[Slight OT] TDPL in Russia

Andrej Mitrovic andrej.mitrovich at gmail.com
Fri Aug 27 11:58:44 PDT 2010


This isn't just true for programming. Some major universities (e.g. in
Croatia) usually require the student to read textbooks written in
English. A lot of books have never been translated to a local
language, and those that have often have lousy 1:1 translation, with
not much thought given to the semantics of a sentence. Translating
technical terms is especially difficult. In fact most of our technical
terms around here are almost identical to English ones, with an added
letter or two.
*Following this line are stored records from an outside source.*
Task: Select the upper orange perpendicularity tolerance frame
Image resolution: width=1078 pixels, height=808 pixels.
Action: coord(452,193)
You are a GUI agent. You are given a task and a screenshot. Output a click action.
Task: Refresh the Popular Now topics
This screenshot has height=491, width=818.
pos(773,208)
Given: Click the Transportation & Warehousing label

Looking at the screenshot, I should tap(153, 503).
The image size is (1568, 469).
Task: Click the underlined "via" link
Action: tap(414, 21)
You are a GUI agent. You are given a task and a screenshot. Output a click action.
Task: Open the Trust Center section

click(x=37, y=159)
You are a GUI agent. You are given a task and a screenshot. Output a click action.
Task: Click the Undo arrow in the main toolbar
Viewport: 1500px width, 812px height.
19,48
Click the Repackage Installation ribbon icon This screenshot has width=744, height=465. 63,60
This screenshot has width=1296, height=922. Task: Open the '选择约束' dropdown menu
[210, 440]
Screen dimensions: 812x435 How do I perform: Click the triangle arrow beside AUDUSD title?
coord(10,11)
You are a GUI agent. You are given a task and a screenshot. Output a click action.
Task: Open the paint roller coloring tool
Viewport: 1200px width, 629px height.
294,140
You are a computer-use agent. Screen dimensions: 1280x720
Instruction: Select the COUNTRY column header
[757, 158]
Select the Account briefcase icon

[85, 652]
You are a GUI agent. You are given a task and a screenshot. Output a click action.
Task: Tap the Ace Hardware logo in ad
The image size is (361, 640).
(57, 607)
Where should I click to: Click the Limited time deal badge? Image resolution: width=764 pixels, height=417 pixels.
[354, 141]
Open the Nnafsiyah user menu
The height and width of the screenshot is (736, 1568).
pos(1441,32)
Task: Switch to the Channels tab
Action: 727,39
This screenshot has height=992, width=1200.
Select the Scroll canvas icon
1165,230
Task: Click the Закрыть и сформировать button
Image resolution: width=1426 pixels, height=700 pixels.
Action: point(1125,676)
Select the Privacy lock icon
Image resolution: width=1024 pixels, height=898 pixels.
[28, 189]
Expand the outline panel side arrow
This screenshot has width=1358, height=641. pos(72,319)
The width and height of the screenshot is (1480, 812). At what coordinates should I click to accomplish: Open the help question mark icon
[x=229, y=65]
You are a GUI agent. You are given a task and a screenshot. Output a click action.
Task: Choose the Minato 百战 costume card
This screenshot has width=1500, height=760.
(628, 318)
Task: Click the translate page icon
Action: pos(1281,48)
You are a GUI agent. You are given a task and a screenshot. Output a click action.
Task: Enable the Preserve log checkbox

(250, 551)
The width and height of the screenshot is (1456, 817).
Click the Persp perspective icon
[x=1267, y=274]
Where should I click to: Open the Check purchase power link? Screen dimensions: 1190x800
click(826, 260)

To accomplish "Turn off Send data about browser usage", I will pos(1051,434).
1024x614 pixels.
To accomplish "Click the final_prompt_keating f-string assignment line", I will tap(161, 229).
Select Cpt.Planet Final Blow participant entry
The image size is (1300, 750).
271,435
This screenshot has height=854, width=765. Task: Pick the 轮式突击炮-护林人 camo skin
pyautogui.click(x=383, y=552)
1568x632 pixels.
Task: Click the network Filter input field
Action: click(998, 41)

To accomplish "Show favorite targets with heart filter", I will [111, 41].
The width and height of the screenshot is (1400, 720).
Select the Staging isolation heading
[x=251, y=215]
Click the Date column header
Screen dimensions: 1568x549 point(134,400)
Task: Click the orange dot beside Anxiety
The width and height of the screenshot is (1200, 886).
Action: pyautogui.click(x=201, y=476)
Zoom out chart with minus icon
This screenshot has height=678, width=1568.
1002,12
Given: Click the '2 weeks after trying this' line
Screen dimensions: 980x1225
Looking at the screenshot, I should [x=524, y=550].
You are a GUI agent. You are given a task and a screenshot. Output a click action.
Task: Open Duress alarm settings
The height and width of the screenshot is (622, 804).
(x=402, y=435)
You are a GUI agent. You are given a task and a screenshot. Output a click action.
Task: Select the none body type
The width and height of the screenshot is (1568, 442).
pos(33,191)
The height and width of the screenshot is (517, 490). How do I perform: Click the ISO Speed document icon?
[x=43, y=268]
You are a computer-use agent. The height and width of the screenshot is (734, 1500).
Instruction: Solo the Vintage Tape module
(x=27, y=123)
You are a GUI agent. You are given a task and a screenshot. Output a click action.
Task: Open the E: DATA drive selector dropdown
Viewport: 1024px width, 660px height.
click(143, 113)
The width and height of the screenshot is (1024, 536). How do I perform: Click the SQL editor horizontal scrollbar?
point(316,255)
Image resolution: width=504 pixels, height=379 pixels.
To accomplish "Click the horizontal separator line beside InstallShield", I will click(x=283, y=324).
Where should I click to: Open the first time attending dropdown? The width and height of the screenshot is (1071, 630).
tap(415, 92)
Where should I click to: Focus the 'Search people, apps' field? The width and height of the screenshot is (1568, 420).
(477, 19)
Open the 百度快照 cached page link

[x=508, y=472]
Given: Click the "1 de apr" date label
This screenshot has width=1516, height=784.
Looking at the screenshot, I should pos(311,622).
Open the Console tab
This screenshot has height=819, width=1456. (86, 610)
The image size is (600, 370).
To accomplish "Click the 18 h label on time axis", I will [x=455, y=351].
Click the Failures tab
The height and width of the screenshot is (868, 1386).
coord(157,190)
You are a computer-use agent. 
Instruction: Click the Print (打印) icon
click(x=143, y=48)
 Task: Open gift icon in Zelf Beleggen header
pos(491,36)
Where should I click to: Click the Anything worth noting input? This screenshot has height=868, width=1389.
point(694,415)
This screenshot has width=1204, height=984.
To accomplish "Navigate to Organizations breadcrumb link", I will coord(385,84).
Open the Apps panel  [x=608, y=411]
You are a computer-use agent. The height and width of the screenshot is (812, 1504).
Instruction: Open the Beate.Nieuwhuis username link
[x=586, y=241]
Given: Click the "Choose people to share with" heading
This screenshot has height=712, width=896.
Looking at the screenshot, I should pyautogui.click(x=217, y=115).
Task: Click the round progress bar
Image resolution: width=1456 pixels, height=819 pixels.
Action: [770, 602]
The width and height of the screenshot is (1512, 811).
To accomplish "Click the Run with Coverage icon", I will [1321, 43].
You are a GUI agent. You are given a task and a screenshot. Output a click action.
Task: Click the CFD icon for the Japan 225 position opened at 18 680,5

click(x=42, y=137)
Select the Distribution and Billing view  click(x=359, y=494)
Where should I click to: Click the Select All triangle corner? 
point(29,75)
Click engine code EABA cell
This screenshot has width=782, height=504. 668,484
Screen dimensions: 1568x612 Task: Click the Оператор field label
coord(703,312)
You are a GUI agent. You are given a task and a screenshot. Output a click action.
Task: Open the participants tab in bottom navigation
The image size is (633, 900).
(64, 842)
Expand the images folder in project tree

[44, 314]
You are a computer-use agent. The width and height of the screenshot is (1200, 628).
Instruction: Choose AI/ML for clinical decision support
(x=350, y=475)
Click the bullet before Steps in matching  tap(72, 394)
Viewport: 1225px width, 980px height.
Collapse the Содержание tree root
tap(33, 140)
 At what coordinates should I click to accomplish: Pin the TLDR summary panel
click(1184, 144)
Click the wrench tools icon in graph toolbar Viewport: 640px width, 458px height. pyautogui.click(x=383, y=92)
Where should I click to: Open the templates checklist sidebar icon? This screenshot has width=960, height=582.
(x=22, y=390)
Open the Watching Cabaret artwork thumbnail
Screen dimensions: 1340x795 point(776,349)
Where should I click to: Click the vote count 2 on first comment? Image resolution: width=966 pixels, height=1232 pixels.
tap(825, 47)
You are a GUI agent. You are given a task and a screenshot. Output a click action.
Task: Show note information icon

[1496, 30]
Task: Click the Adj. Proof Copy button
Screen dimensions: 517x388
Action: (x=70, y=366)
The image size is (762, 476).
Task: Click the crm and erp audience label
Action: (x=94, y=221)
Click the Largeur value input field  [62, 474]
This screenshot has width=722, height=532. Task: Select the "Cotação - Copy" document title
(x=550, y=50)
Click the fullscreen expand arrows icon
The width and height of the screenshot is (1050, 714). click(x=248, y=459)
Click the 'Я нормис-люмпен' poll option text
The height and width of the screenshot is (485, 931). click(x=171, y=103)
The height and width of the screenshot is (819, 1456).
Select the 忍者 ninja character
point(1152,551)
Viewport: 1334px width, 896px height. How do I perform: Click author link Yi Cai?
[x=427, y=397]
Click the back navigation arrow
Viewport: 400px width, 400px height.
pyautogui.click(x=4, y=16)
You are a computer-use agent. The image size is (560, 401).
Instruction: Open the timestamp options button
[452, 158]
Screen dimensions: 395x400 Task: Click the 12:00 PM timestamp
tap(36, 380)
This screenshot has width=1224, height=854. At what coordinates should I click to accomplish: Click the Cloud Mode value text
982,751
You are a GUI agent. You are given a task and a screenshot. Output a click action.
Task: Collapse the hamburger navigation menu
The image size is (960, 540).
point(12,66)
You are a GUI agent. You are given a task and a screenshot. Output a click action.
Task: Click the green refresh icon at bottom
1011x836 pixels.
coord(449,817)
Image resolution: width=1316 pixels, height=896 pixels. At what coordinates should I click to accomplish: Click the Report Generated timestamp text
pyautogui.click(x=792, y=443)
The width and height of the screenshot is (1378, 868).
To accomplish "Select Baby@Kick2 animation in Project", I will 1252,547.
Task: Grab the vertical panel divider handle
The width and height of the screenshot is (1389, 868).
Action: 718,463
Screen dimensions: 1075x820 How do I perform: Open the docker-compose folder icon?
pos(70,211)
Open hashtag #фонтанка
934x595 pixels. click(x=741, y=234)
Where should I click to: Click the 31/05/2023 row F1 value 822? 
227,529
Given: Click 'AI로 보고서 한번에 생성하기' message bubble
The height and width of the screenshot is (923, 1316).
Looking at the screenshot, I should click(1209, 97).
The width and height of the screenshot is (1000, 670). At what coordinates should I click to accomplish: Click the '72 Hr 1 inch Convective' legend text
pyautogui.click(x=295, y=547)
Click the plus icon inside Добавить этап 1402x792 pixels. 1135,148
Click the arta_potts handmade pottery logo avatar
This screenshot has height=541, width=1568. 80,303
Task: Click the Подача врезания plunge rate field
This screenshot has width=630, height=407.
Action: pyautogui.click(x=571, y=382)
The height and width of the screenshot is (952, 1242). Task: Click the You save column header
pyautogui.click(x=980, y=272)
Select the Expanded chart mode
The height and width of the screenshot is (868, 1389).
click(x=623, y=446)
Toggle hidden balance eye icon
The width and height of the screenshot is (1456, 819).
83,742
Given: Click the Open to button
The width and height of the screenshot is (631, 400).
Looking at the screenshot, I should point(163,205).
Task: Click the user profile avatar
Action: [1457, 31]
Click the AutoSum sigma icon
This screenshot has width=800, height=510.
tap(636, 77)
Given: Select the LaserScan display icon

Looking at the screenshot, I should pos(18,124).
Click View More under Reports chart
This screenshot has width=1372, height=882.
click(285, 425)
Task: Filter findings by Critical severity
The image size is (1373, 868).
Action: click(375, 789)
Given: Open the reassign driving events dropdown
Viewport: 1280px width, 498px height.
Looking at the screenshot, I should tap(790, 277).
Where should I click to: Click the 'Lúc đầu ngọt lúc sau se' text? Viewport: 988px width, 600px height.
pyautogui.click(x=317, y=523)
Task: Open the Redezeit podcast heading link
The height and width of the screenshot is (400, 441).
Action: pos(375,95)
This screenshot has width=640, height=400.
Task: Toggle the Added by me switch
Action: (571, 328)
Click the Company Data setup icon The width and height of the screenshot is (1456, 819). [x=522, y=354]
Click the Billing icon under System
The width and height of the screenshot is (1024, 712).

So when you read a translated book it feels like you're
reading in two different languages.

The good thing is that learning English is mandatory in Junior school,
at least where I come from.

On Fri, Aug 27, 2010 at 8:17 PM, Walter Bright
<newshound2 at digitalmars.com> wrote:
> Stanislav Blinov wrote:
>>
>> Here I agree that paper books beat any ebooks.
>> As for Russian translations - I don't like them since I've taken a look at
>> translated GoF book on design patterns. Translations are unbearable far too
>> often. Most of the time, people who translate such books are either totally
>> incompetent in CompSci, or know little to know aspects of the particular
>> area covered by the book. That leads to mistakes, inconsistensies, errors.
>> And often, the translation itself is hardly readable compared to original.
>> So I'd personally rather buy the book from original publisher (therefore
>> giving my monetary thanks to the author) rather than pay additional sum for
>> questionable work of translators and local publishers.
>
> In the last couple of my trips to conferences in Europe, I talked to
> developers who were not native english speakers about this. They were
> unequivocal and emphatic in wanting to do their programming in english. The
> thing is, the programming community is global, covering about every country
> and language, and english is what binds them all together. They're cut off
> if they are not conversant in technical english, and as you said, are
> unhappy with second-rate buggy translations.
>
> This wasn't true 25 years ago, when localizing the programming tools was all
> the rage.
>
> I use google translator a lot. Sure, it often gives very bad translations,
> but they are good enough that you can get what the author is saying.